#### WHAT THE EXERCISE ASKS:
Quote, exactly, the line holding "Viewport: 736px width, 513px" and all lines after it to the end of the records below. Exclude pictures.

(Data excerpts)
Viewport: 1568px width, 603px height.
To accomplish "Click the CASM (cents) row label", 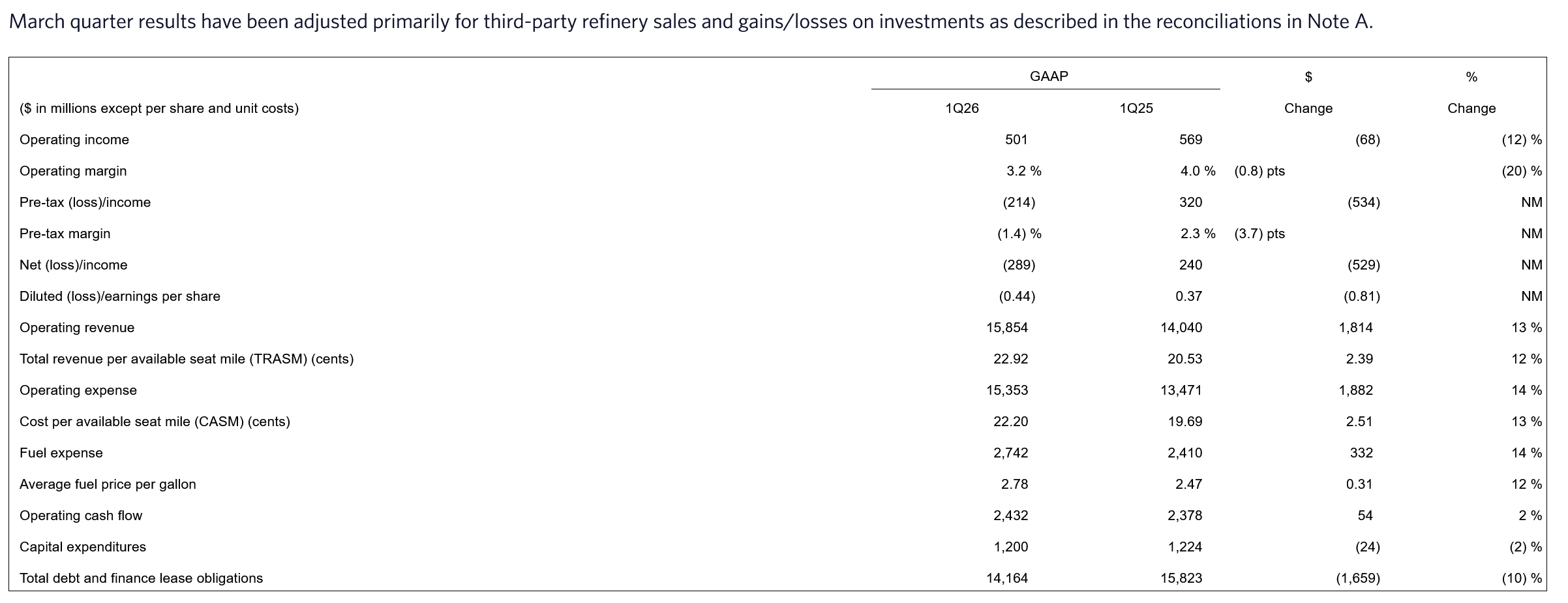I will tap(155, 422).
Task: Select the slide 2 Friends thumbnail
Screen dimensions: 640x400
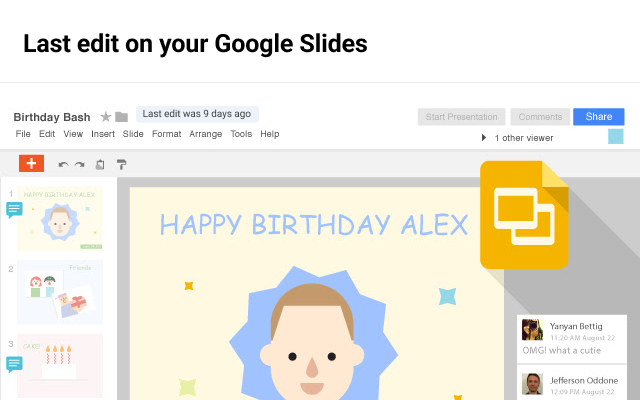Action: click(60, 292)
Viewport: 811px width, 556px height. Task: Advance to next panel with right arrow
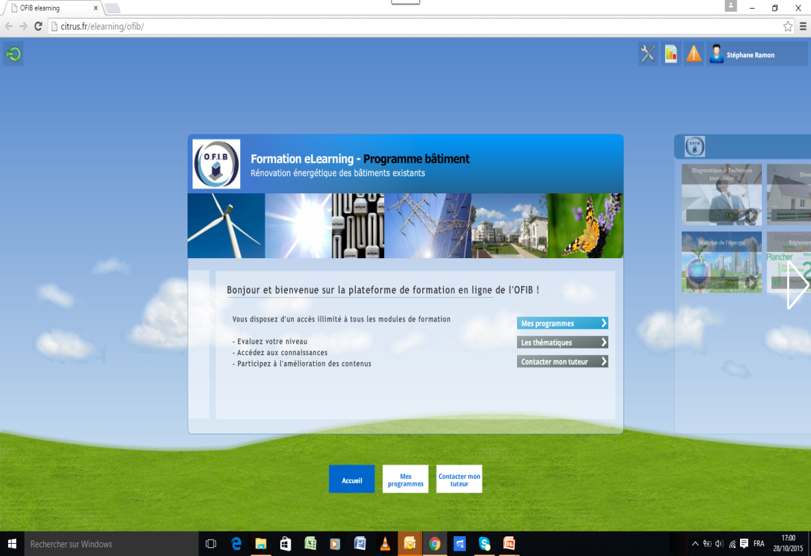797,285
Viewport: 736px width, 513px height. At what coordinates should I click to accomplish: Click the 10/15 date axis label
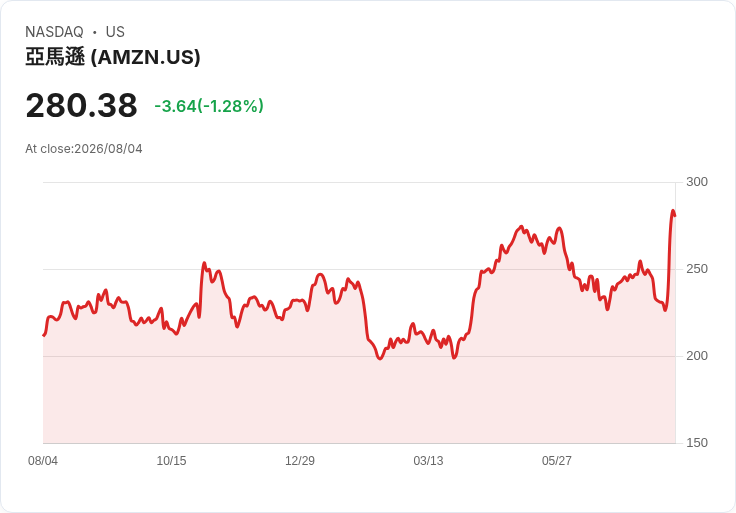[171, 460]
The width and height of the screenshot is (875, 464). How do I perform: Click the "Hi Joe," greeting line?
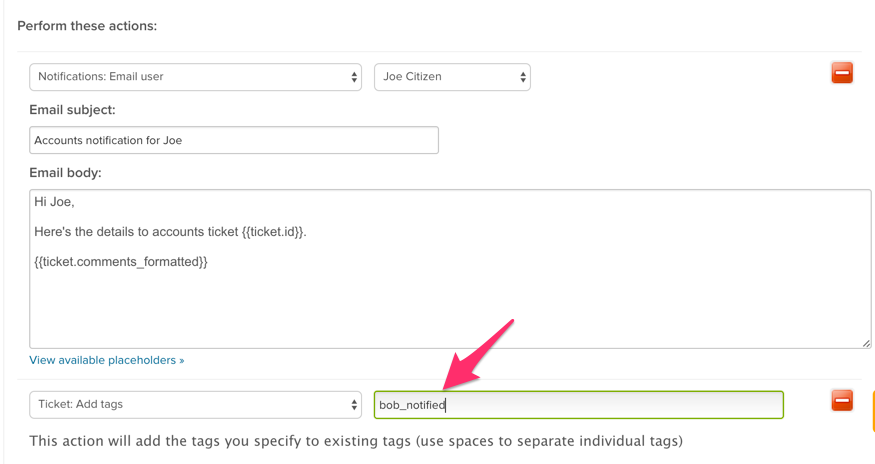[x=54, y=202]
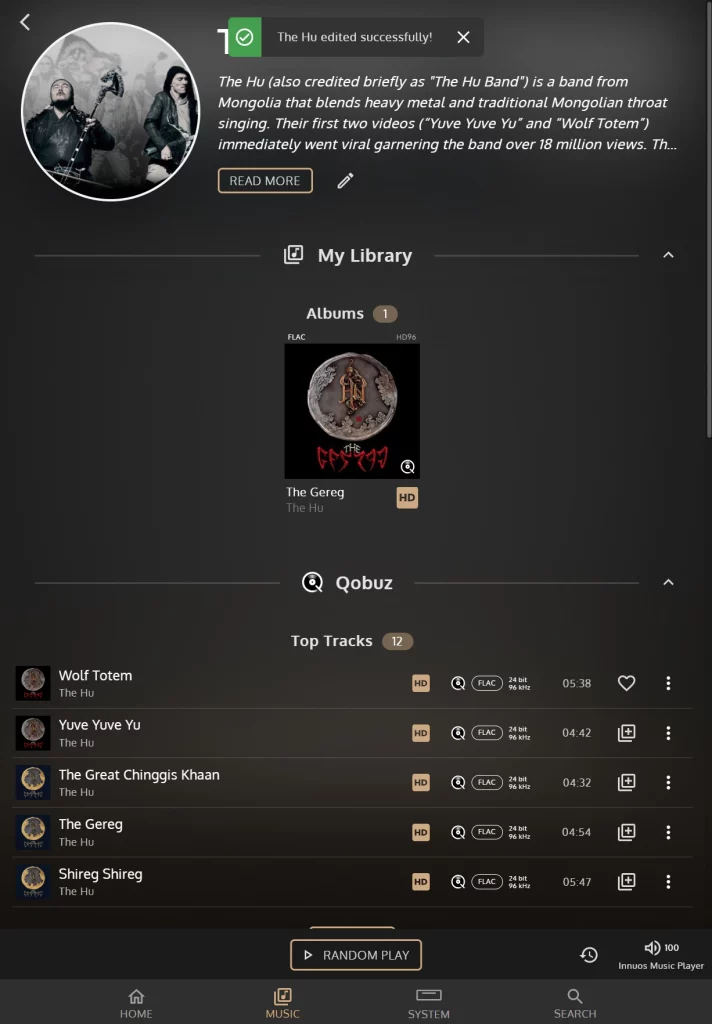Add The Great Chinggis Khaan to library

click(x=626, y=782)
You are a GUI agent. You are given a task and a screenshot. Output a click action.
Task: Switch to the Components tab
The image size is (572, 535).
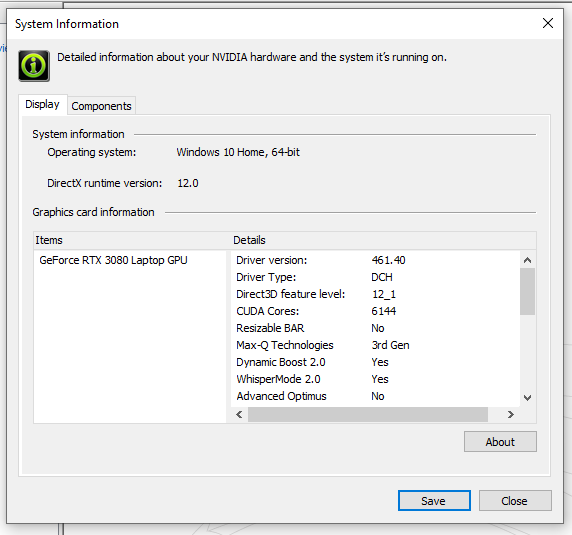[x=101, y=106]
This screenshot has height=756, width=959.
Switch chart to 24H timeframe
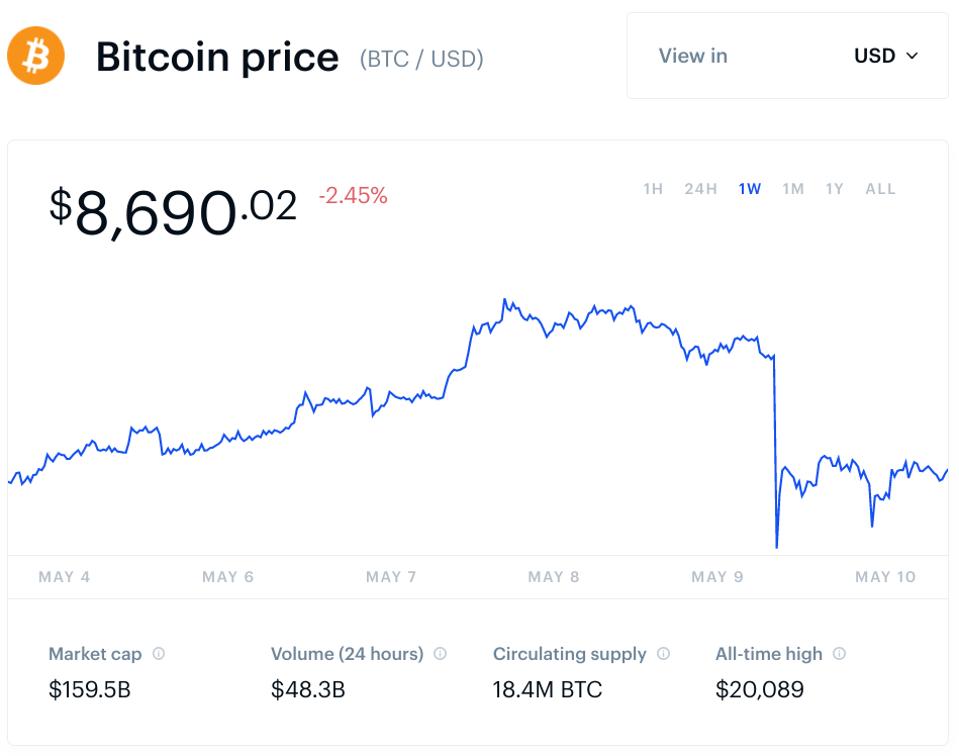click(700, 189)
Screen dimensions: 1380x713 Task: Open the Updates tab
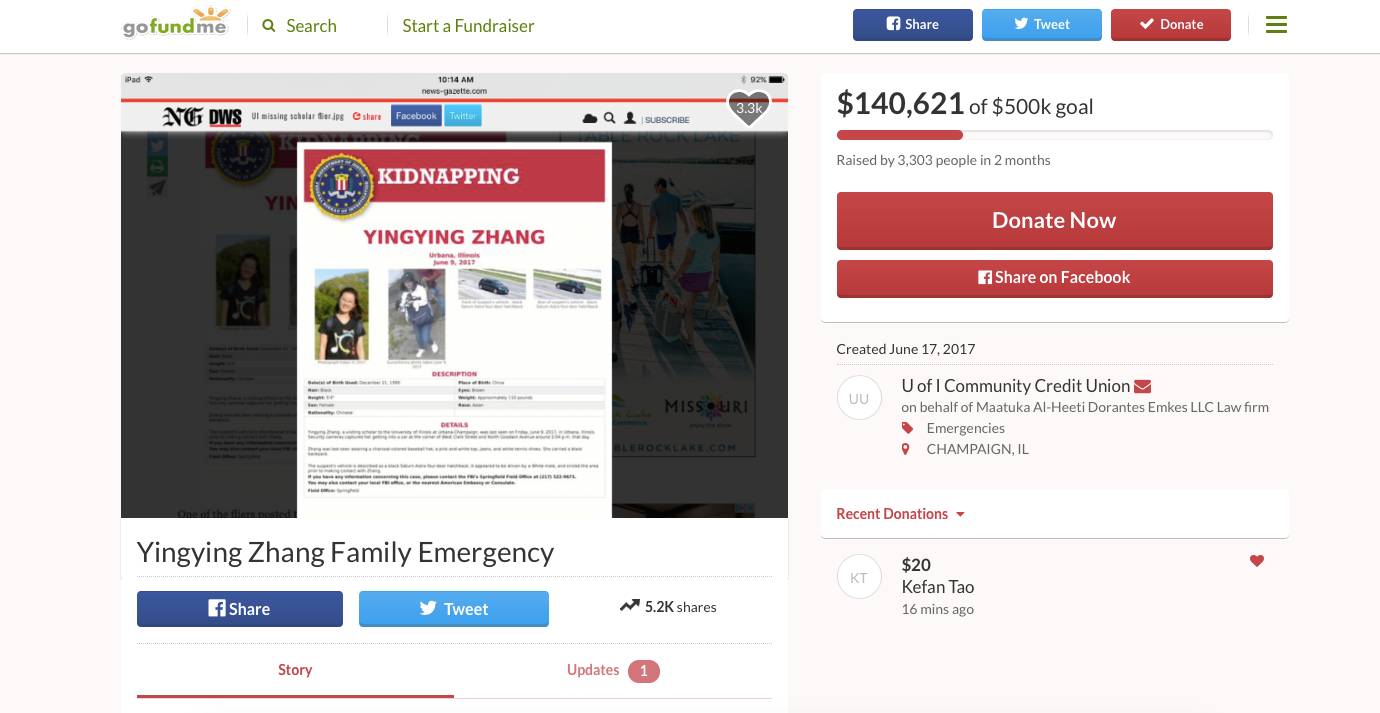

#### RESPONSE:
Viewport: 736px width, 513px height. At what coordinates should I click to accomplish: Click the 10/15 date axis label
[171, 460]
The width and height of the screenshot is (875, 464). How do I perform: Click the "Hi Joe," greeting line?
[x=54, y=202]
Add The Great Chinggis Khaan to library

click(x=626, y=782)
You are a GUI agent. You are given a task and a screenshot. Output a click action.
Task: Switch to the Components tab
The image size is (572, 535).
[x=101, y=106]
This screenshot has height=756, width=959.
Switch chart to 24H timeframe
click(700, 189)
Screen dimensions: 1380x713 Task: Open the Updates tab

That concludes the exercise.